I'm beginning to get my head round setting up boost, but it took a while to understand and there are still bits that are somewhat obscure to me - so I hope that this post could both be useful to others and help to clarify the areas which remain unclear.

Use Case
My site is mostly a reference site, with articles organised in books on a variety of subjects. There is also a forum so that people can discuss the articles (comments directly on the articles are disabled), but the number of actively signed up forum users is only a small sub-set of the number of readers.
There are essentially four types of page: summary pages showing a display of the latest book pages published (built by panels and nodequeue views), node pages (books), views pages, and the forum.
The book pages show the full article, the book contents block, and a block from the "related links" module to show articles on similar subjects.
Cron is currently set to run every 24 hours.

How Boost works
This is on the assumption that the default settings are used.
The way Boost works is globally as follows:
1) Anonymous user navigates to a page.
2) If the page is not cached then Boost will generate a page in HTML, containing all the elements of the page (titles, node content, block content). This will also include the read counter.
3) If the page is already cached then Boost feeds up the page from the cache (QUESTION: What happens if the page is in the cache but marked as expired?).
4) When cron next runs, then pages in the cache whose expiry time has passed will be marked as "expired".
5) When an anonymous user next visits the page, the existing cached page will be flushed and the current version of the page sent to the cache.

Solution
Here I propose to explain how I see the setup of my site in order to fit my use case.
1) Before installing Boost, the Pathauto module is set up so that all forum entries are automatically allocated a URL beginning "forum" - this will allow them to be excluded from Boost.
2) Cron runs every 24 hours, during the night, so there is no point in having a default expiry interval less than this (QUESTION: is this true?). This means that when new documents are published, their summary (on the panels pages) will only be visible to anonymous users on the following day (QUESTION: is this true?).
3) Exclude all "forum*" pages from Boost so that users can see their forum posts straight away.
4) Since I want to display the read counter, I configure the "Popular content" block, then disable it. It is replaced by the "Boost Ajax statistics" block, configured to collect statistics but not to have block cached. This will:
a) display an up-to-date "most popular content" list
b) update the read counter: cached pages will display a read counter accurate from the time that the page was put in cache.
5) Since articles once published are never changed (they remain for reference), their default expiry time can be set to (for example) one week. The read counter will therefore be updated every week. Setting the timeout for the "book" content type must be done through the Boost settings Block displayed with the page (QUESTION: in the settings I can see that there is an option "Check database timestamps for any site changes" - but it is not clear what is the timestamp. In the case of my articles for example, is it the node timestamp? In this case it will not be very appropriate, because the "related links" will then not move at all).

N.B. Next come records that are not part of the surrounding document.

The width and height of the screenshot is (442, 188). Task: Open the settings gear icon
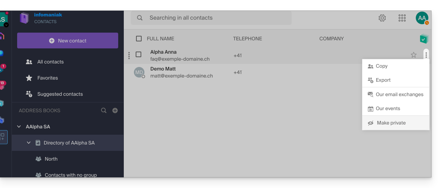click(x=382, y=18)
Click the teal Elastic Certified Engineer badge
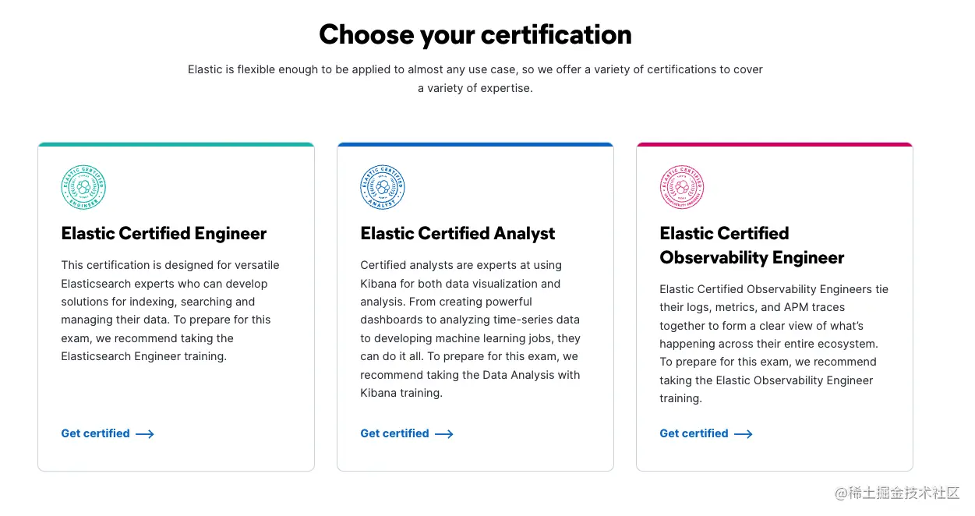This screenshot has height=516, width=975. [83, 188]

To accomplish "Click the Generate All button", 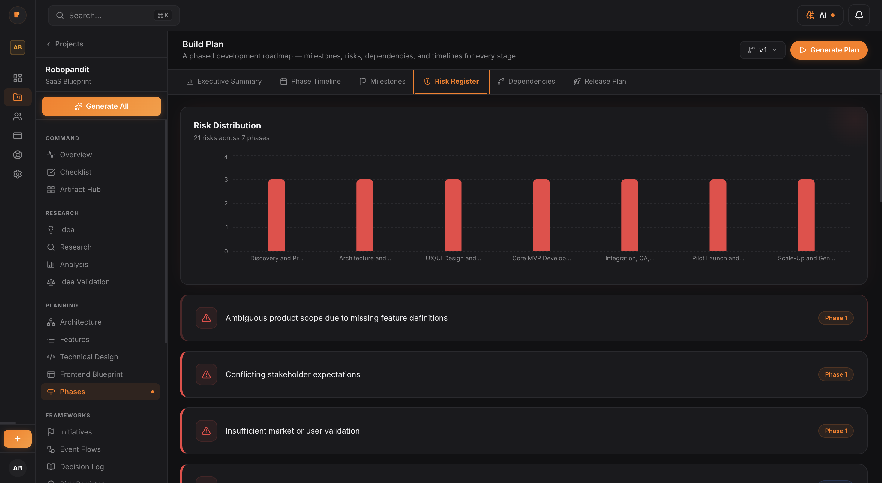I will tap(101, 106).
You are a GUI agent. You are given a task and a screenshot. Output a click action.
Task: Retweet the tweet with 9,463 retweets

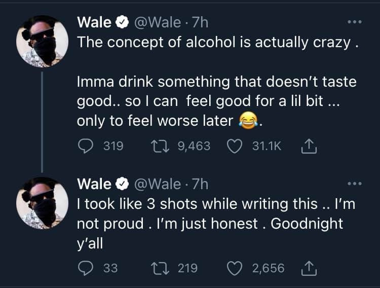(x=161, y=146)
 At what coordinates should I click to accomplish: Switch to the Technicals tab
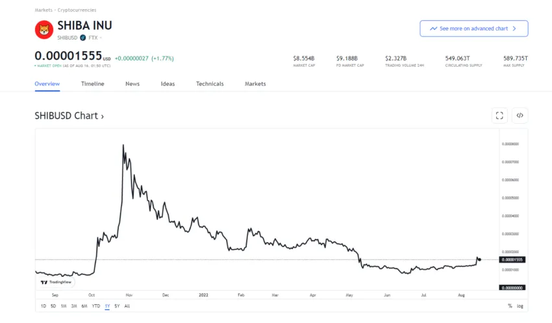click(210, 84)
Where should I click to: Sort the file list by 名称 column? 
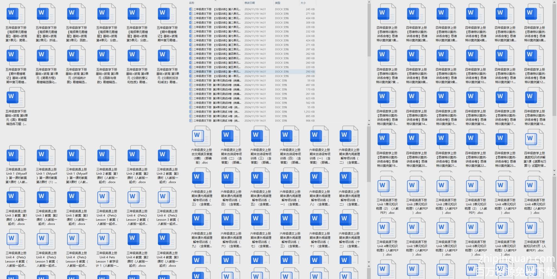192,3
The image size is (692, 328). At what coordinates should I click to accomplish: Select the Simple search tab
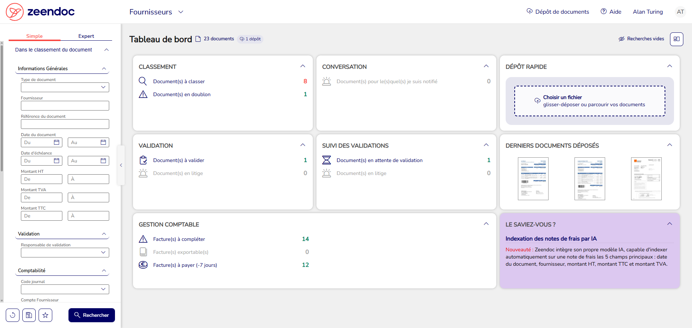pyautogui.click(x=34, y=36)
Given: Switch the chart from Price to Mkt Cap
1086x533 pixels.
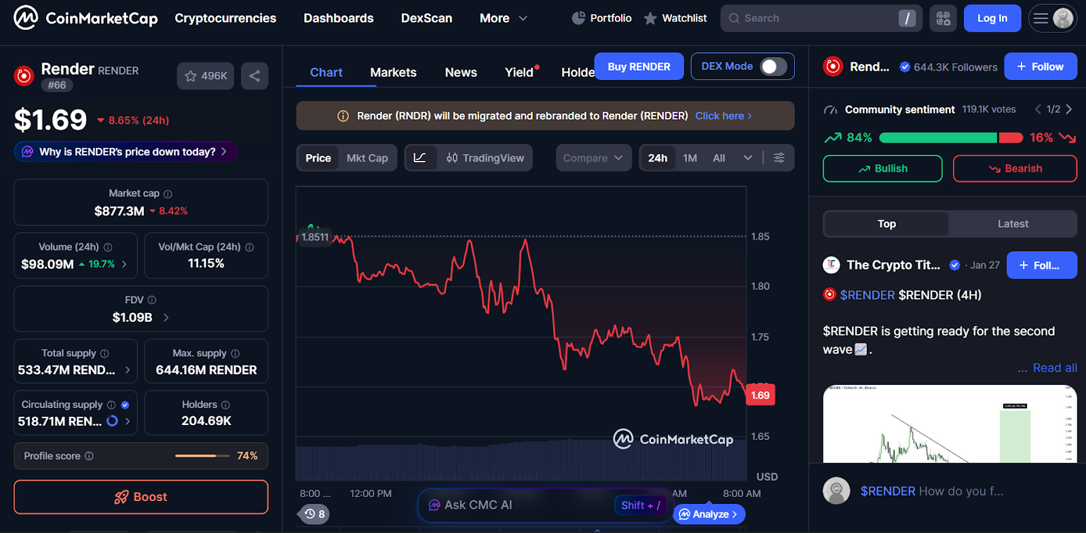Looking at the screenshot, I should pyautogui.click(x=367, y=158).
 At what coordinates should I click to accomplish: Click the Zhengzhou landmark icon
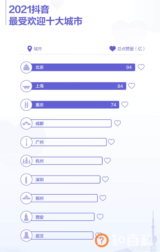tap(26, 198)
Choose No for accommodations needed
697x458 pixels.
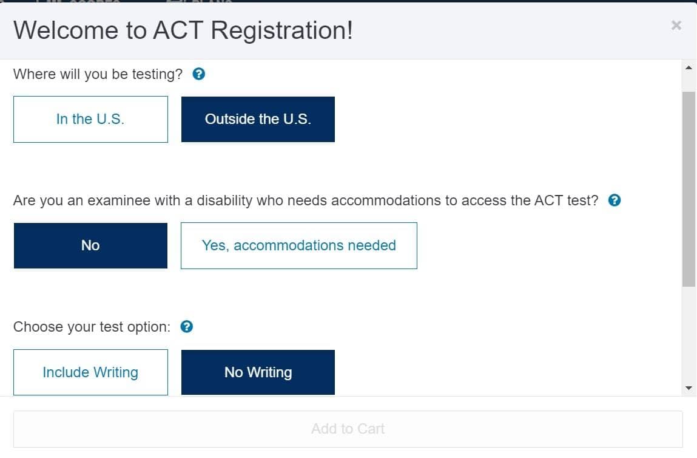pos(90,245)
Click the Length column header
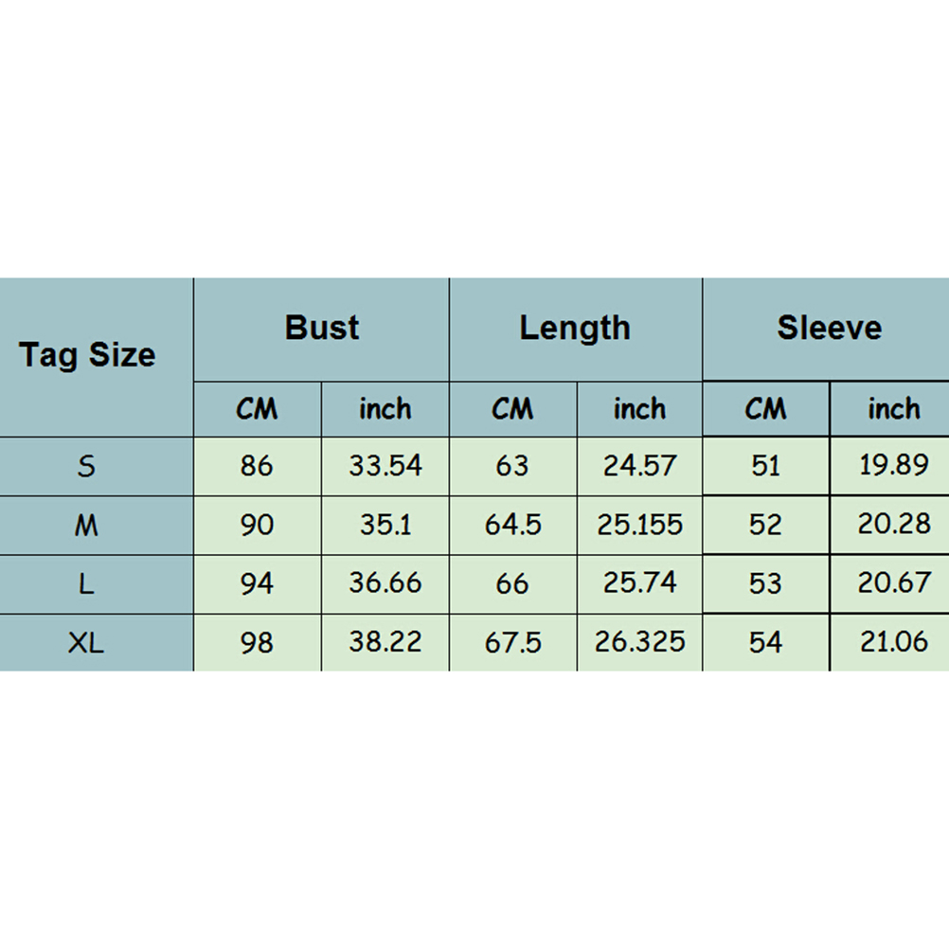949x949 pixels. [x=575, y=328]
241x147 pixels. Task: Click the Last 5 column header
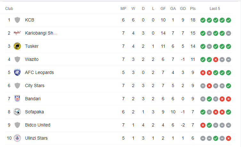(x=215, y=9)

I would be very grateful if you could take the time to look through this and tell me if it makes sense, and also answer the questions in the text.

Comments

bgm’s picture

Status: Active » Fixed

"3) If the page is already cached then Boost feeds up the page from the cache (QUESTION: What happens if the page is in the cache but marked as expired?)."

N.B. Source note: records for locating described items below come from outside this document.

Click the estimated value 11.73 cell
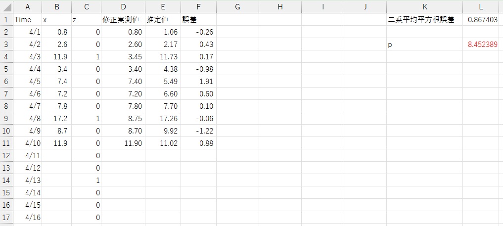(163, 57)
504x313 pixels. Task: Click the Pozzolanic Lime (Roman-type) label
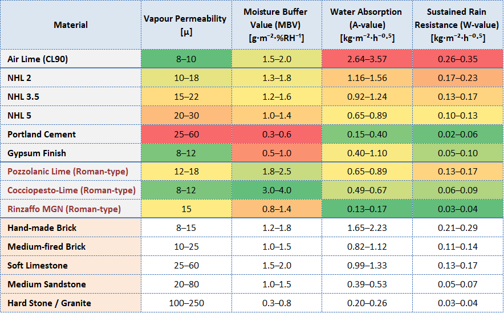(68, 172)
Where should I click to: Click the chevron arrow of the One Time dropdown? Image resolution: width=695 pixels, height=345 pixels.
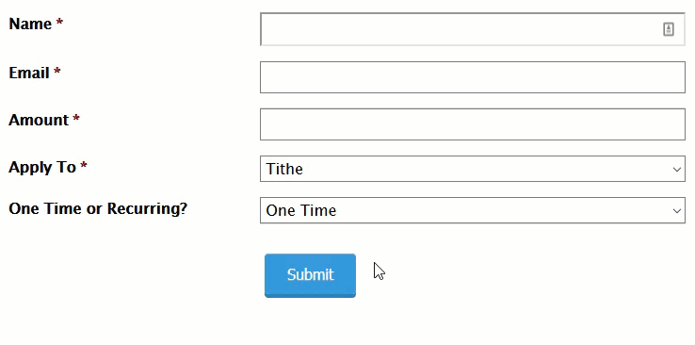click(x=677, y=211)
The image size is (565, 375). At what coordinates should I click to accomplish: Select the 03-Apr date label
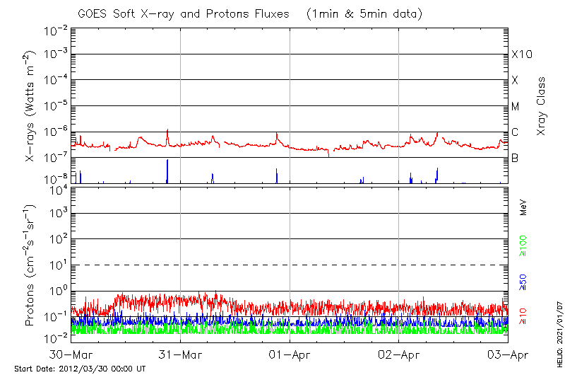pyautogui.click(x=508, y=354)
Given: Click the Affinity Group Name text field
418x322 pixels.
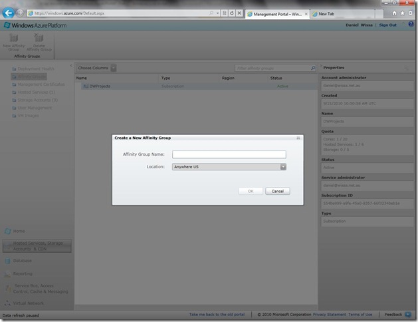Looking at the screenshot, I should (x=229, y=154).
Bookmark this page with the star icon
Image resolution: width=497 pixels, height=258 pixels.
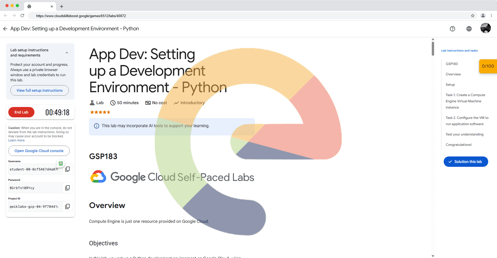click(x=472, y=16)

The page will be served. It only gets deleted when cron runs.

"2) Cron runs every 24 hours, during the night, so there is no point in having a default expiry interval less than this (QUESTION: is this true?)."

correct.

"(QUESTION: in the settings I can see that there is an option "Check database timestamps for any site changes" - but it is not clear what is the timestamp."

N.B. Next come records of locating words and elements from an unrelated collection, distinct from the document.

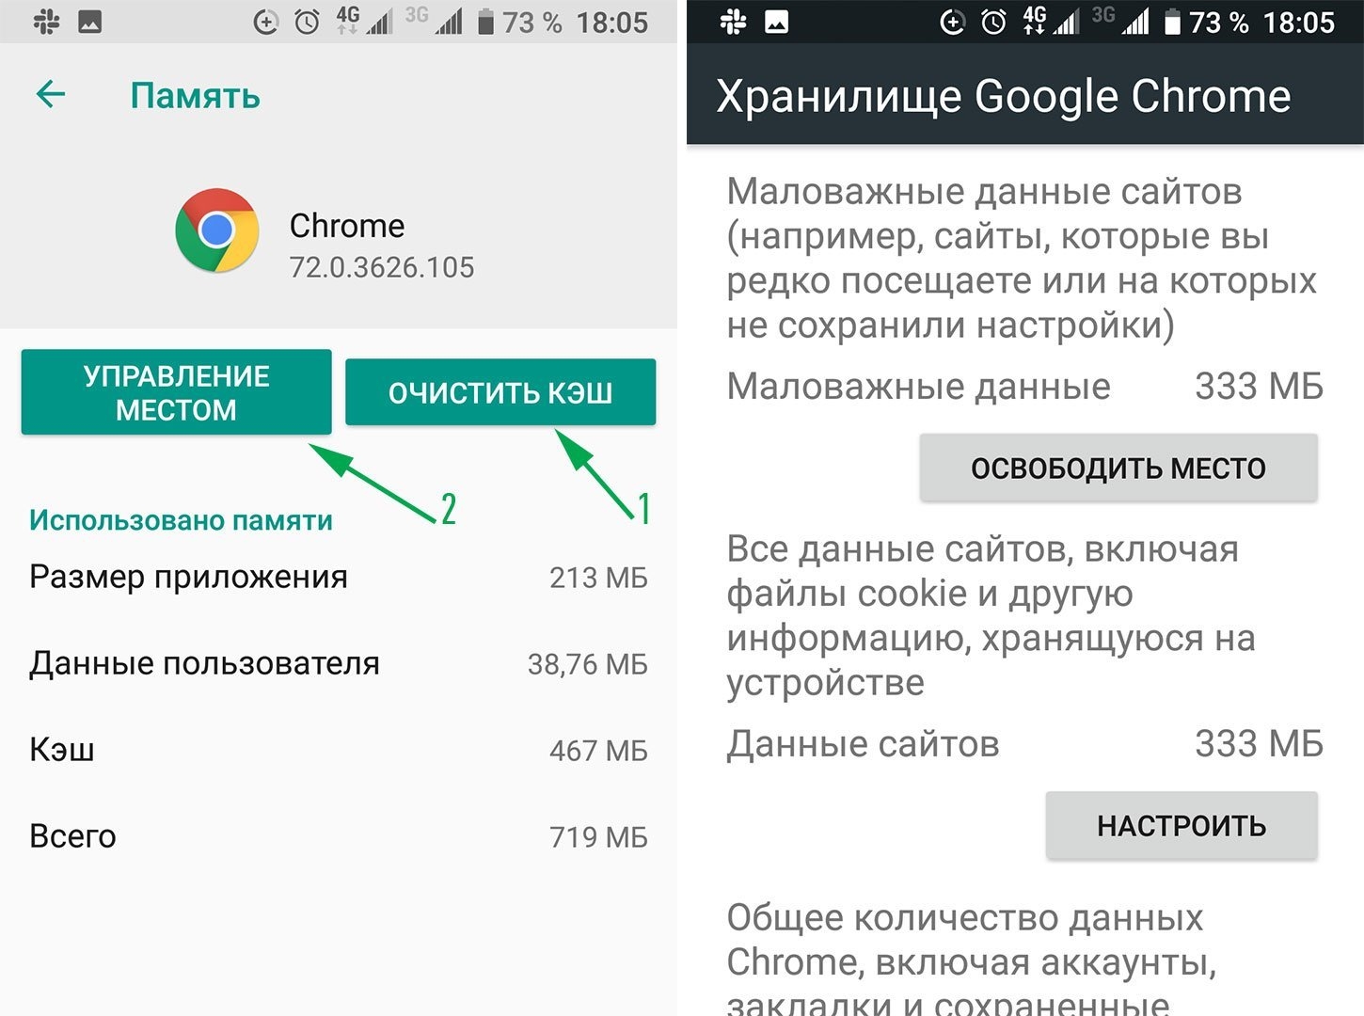Tap the Slack icon in the right status bar
1364x1016 pixels.
(733, 22)
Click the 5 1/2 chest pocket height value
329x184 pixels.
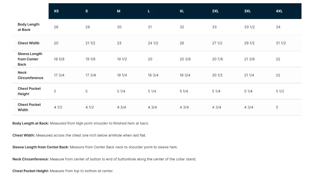[280, 91]
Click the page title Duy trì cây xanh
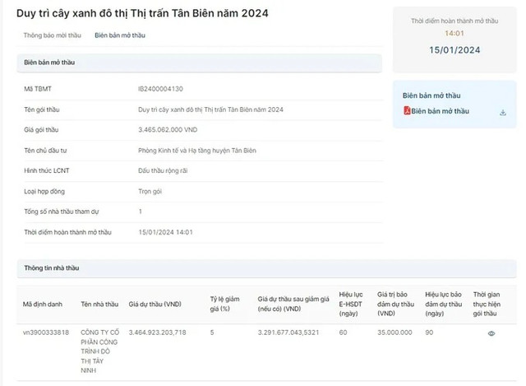The width and height of the screenshot is (526, 386). [x=142, y=13]
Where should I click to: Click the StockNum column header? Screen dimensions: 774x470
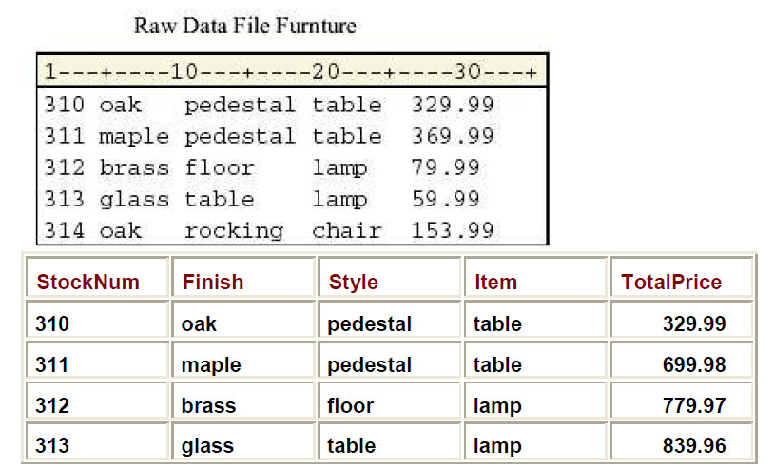[88, 282]
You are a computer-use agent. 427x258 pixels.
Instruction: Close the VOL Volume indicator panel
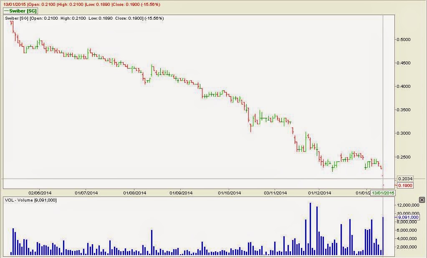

It's a cron option to clear a page cache before its expiry time. Otherwise cron waits for the page to expire before deleting its cache.

(responding quite late, but might help other people who found this issue while searching)

bgm’s picture

Title: Am I getting this right? Perhaps this could be added to support documentation? » expiration logic, questions on the cron, check for database timestamps

(renaming issue)

+ clarification about the "check database timestamps": yes, it checks the node/comment/user "last modified" timestamp, if it has one.

In the code, this is the function "boost_has_site_changed".

joel_guesclin’s picture

"Check database timestamps for any site changes" is a cron option to clear a page cache before its expiry time. Otherwise cron waits for the page to expire before deleting its cache.

This is very useful. It means that if I change an article, then setting this option will cause the cache to be cleared before its normal expiry time.

joel_guesclin’s picture

Would it be helpful for me to put this in the Boost documentation as a use case?

Status: Fixed » Closed (fixed)

Automatically closed -- issue fixed for 2 weeks with no activity.